=== Text to read ===
As the field continues to evolve, the quantum timeline will continue to be updated to reflect the latest developments and advancements.

quantum timeline

Timeline of Quantum Theories in years

  • 1864. Theory of the Electromagnetic Field
  • 1905. Theory of Relativity
  • 1905. The wave-particle Theory of electromagnetic radiation
  • 1913. Atomic Theory
  • 1916. Quantum Theory of light
  • 1920s. Quantum leap theory
  • 1920s. Quantum Field Theory
  • 1926. New Quantum Theory of Atoms
  • 1950s. Many-body Theory
  • 1952. Hidden-variable Theories
  • 1952. The pilot wave Theory
  • 1957. The Many-worlds (or Multiverse) Theory
  • 1962. Quantum Theory of Stimulated Raman Effect
  • 1968. String Theory (Theory of quantum gravity)
  • 1970s. Gauge Theory
  • 1970s. Quantum trajectory Theory
  • 1974. Lattice quantum field Theory
  • 1980. Quantum complexity Theory
  • 1980s. Quantum Loop Theory
  • 1980. Quantum complexity Theory
  • 1993. Holographic Universe Theory
  • 2013. Quantum Holonomy Theory

1864. Theory of the Electromagnetic Field

The classical theory of the electromagnetic field, proposed by the British physicist James Clerk Maxwell in 1864, is the prototype of gauge theories. In the paper, Maxwell derives an electromagnetic wave equation with a velocity for light in close agreement with measurements made by the experiment and deduces that light is an electromagnetic wave. Albert Einstein used Maxwell’s equations as the starting point for his special theory of relativity.

1900. Quantum Theory

A German theoretical physicist Max Planck was the one who discovered the quantum of action, now known as Planck’s constant, h. This work laid the foundation for quantum theory.

The Development of Planck’s Quantum Theory:

  • In 1900, Planck made the assumption that energy was made of individual units or quanta.
  • In 1905, Albert Einstein theorized that not just the energy but the radiation itself was quantized in the same manner.
=== Data section ===
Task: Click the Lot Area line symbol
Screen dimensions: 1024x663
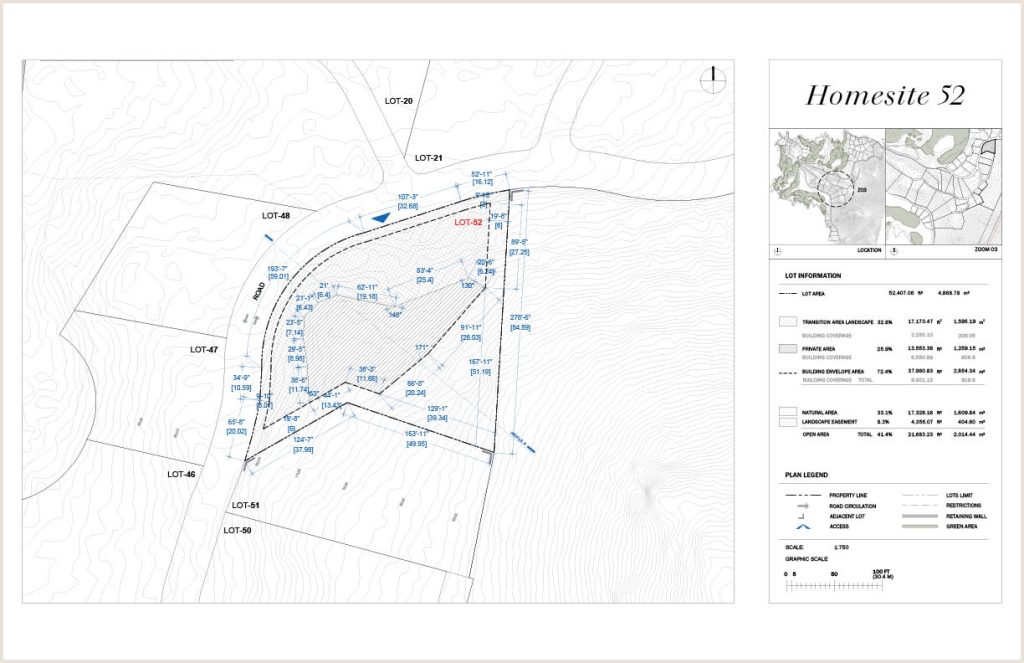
===
Please copy word for word everything in the quantum timeline text from "1900. Quantum Theory" down to "units or quanta.". The listing isn't needed for this.

* Solution for this task
1900. Quantum Theory

A German theoretical physicist Max Planck was the one who discovered the quantum of action, now known as Planck’s constant, h. This work laid the foundation for quantum theory.

The Development of Planck’s Quantum Theory:

  • In 1900, Planck made the assumption that energy was made of individual units or quanta.